Intervention de Joëlle Garriaud-Maylam

Réunion du 22 février 2010 à 14h30
Action extérieure de l'état — Discussion d'un projet de loi en procédure accélérée

Photo de Joëlle Garriaud-MaylamJoëlle Garriaud-Maylam :

Le défi, c’est de prouver que notre culture est non pas passéiste ou déclinante, symbole du vieux monde, mais au contraire rayonnante ! Il nous faut nous tourner résolument vers l’avenir pour rajeunir et renouveler notre image. Notre stratégie ne doit pas être polluée par des relents de naphtaline. J’aimerais savoir combien de visiteurs étrangers choisissent chaque année de visiter les maisons de Victor Hugo ! Pensez-vous que beaucoup de jeunes artistes ou créateurs se sentiront motivés par ce choix ?

Certes, je crois à la nécessité de connaître notre passé, nos racines culturelles. J’ai même créé un site internet, racinesfrance.com, dans ce but. Mais je crois surtout à l’impérieuse nécessité de nous ouvrir à la modernité, de respirer l’air du grand large et de la diversité, de savoir prendre des risques et innover.

Beaucoup d’entre nous ont vécu comme humiliante et destructrice, voilà deux ans, la couverture du Time suggérant que la culture française n’était plus ce qu’elle était. Nous avons besoin d’une nouvelle ambition, mais celle-ci doit s’incarner dans la modernité, l’initiative, le mouvement. Les plus beaux bijoux ont besoin d’un écrin simple et élégant, tel que l’appellation « Institut français », qui est d’ailleurs déjà utilisée dans de très nombreux pays. Deux tiers des personnes interrogées, nous dit-on, la préfèrent à toute autre. Voilà à peine deux jours, mes propres sondages, certes non scientifiques, auprès non seulement des personnels d’ambassade, mais aussi des responsables et des élus des Français de l’étranger, m’ont permis de conclure que 100 % des personnes interrogées préfèrent l’appellation « Institut français ».

Je ne voudrais pas que l’on puisse de nouveau citer l’expression d’André Gide, lequel, quand on lui avait demandé quel était son poète préféré, avait répondu « Victor Hugo, hélas ! ». J’espère, de la même manière, que l’expression « hugoliade » ne sera pas empruntée à Ionesco pour qualifier ce projet.

Je soutiendrai donc l’amendement qui sera présenté par notre collègue Colette Mélot à ce sujet. Je vous exhorte, monsieur le ministre, mes chers collègues, à surseoir, si vous le pouvez, à une telle décision. L’architecture institutionnelle ne sera véritablement prête que dans trois ans.
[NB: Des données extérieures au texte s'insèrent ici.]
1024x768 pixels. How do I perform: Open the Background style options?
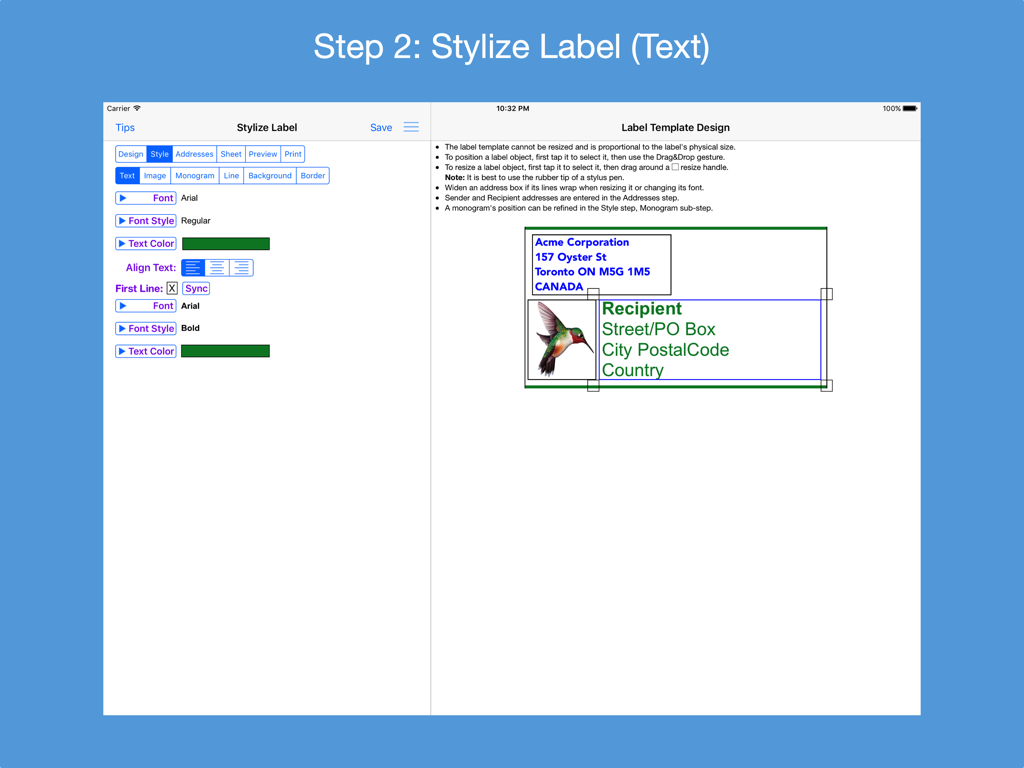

En conséquence, est-il si urgent d’adopter aujourd’hui cette dénomination ? Nous pourrions encore nous laisser le temps de la réflexion pour un choix aussi symbolique et important. Cette question pourrait également, comme je l’ai déjà suggéré en commission, faire l’objet d’un grand sondage internet sur le site du ministère, ce qui contribuerait à créer un mouvement d’adhésion des citoyens français ou francophones à notre politique culturelle.

En outre, dans un temps de crise où chaque économie compte, repousser cette décision permettrait d’éviter de gros frais de conception – je pense au logo et à la modification des sites internet – et de publication. J’imagine que la suggestion de Mme Mélot ne sera pas retenue, mais je le regrette dès à présent.